Beitrag 17

„Hurra, die Schule brennt – Die Glaubensartikel des Martin Luther

In der Bulle ExsurgeDomine von 1520 stellte Papst Leo X. 41 Artikel aus den Lehren Luthers zusammen und forderte ihn auf, diese Irrtümer binnen sechs Monaten zu widerrufen. Luther liess die Zeit verstreichen, um nach Ablauf jener Frist in einem sorgfältig inszenierten Event die Bannandrohungsbulle des Papstes auf dem Marktplatz zu Wittenberg öffentlich zu verbrennen. Bald darauf veröffentlichte er ein Buch mit dem Titel: Wahrheitsbekräftigung aller Artikel Martin Luthers, die von der jüngsten Bulle Leos X. verdammt worden sind. Darin schreibt er, seine Lehre stamme nicht von Menschen, sondern von Gott, und so könne er nicht widerrufen, vielmehr müsste jeder Mensch, um selig zu werden, seine Lehren annehmen. Aber hören wir, was der hl. Kirchenlehrer Laurentius von Brindisi darüber sagt in seiner „Darstellung des Luthertums“:

„Luther wollte, dass seine gleichsam vom Himmel erhaltene Lehre unter Strafe der ewigen Verdammnis zu schützen und einzuhalten sei. Gegen Papst Leo X. sagt er [Zitat]: „Ich verteidige und umfasse mit dem ganzen Vertrauen meines Geistes die durch jene Bulle verurteilten Artikel und verkünde, sie seien von allen Christen unter Strafe der ewigen Verdammnis zu halten“. Es sind 41 Artikel, die nach Luther allesamt unter der Strafe ewiger Verdammnis zu bejahen sind.

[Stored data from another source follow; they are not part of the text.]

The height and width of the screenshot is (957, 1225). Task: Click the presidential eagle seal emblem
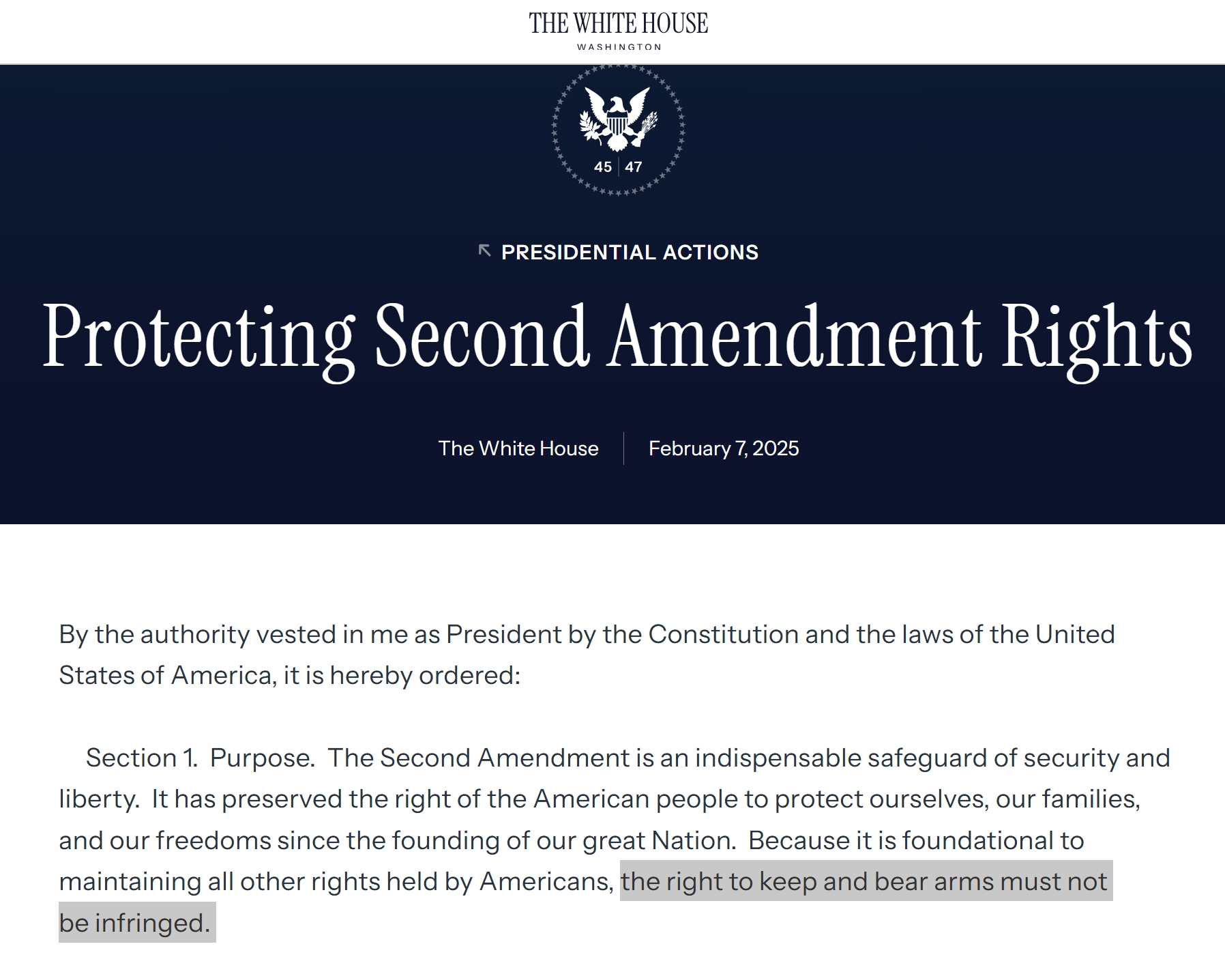(618, 117)
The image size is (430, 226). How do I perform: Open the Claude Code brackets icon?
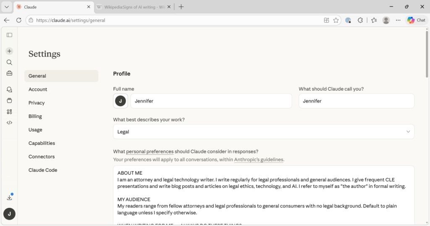[9, 123]
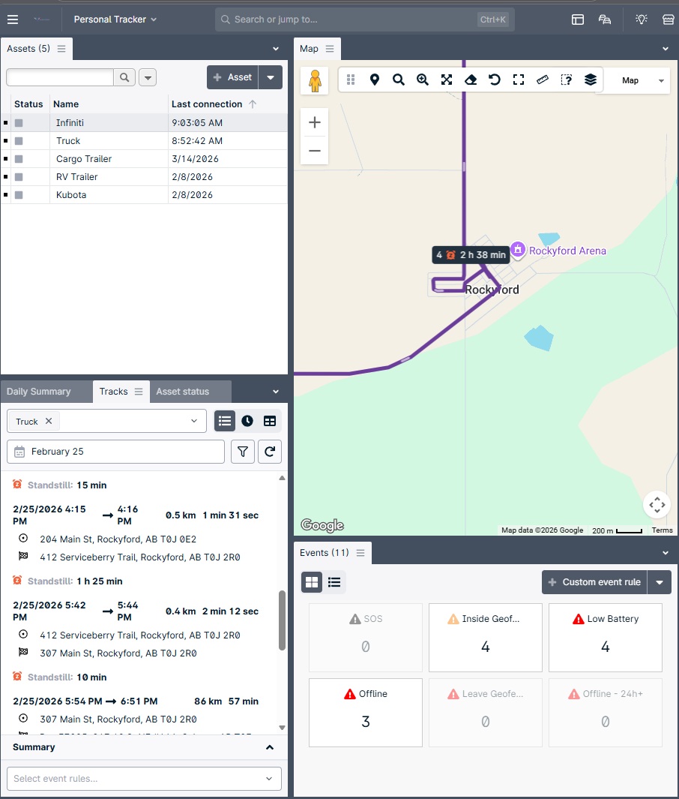Viewport: 679px width, 799px height.
Task: Open the Select event rules dropdown in Summary
Action: (x=144, y=778)
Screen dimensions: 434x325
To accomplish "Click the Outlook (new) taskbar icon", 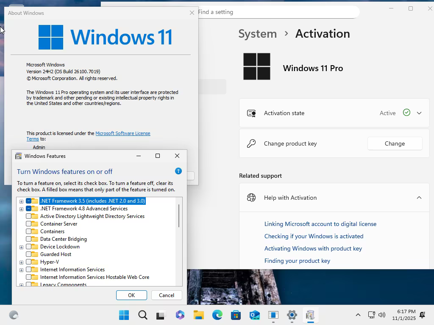I will pyautogui.click(x=254, y=315).
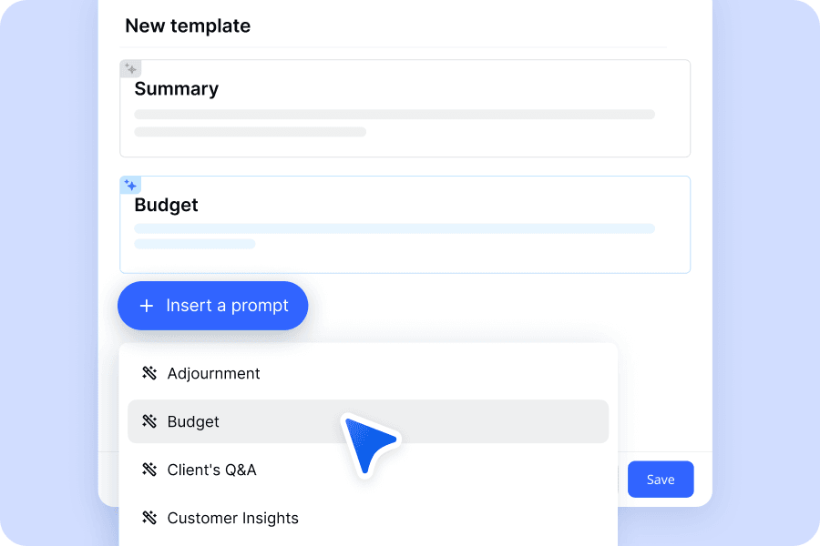Click the blue sparkle icon on Budget card
Viewport: 820px width, 546px height.
pos(130,185)
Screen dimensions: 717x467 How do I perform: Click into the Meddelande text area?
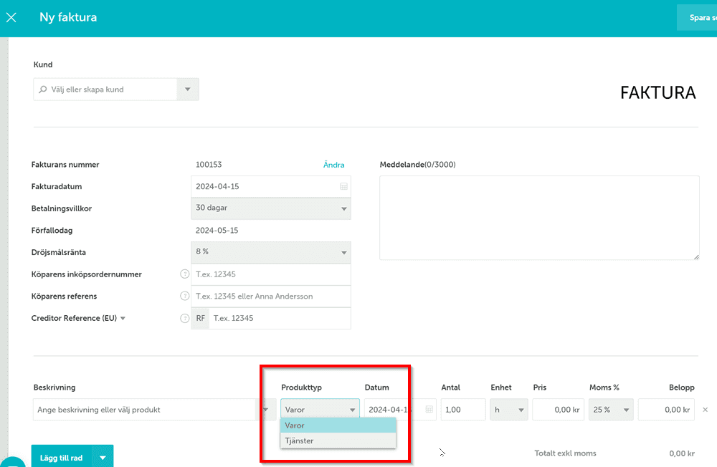(538, 217)
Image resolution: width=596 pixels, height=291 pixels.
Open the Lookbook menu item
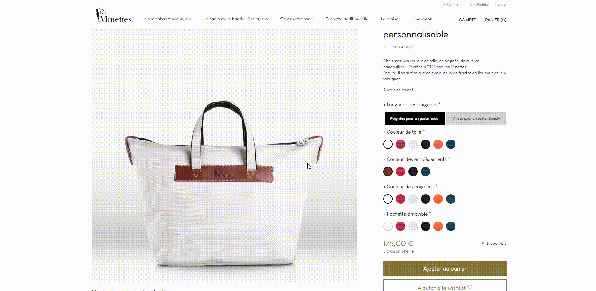tap(423, 19)
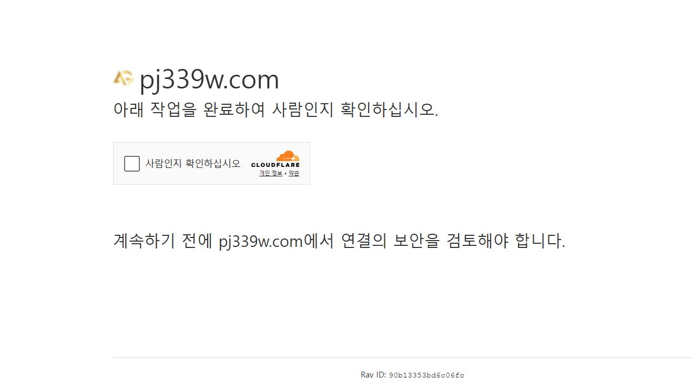Click the 사람인지 확인하십시오 checkbox label text

point(193,164)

Der 1. Artikel lautet: „Es ist zwar eine gebräuchliche, aber ketzerische Rede, dass die Sakramente die Gnade denen geben, die kein Hindernis setzen“. Der 2.: „Zu sagen, nach der Taufe verbliebe im Kind keine Sünde, heisst Paulus und Christus zugleich verachten“. Wir haben [somit] zwei neue Glaubensartikel, die unter Strafe ewiger Verdammnis anzunehmen sind: der eine, dass die Sakramente keine Gnade mitteilen, der andere, dass die Taufe die Sünde nicht tilgt. Wenn jemand das nicht glaubt, ist er verdammt.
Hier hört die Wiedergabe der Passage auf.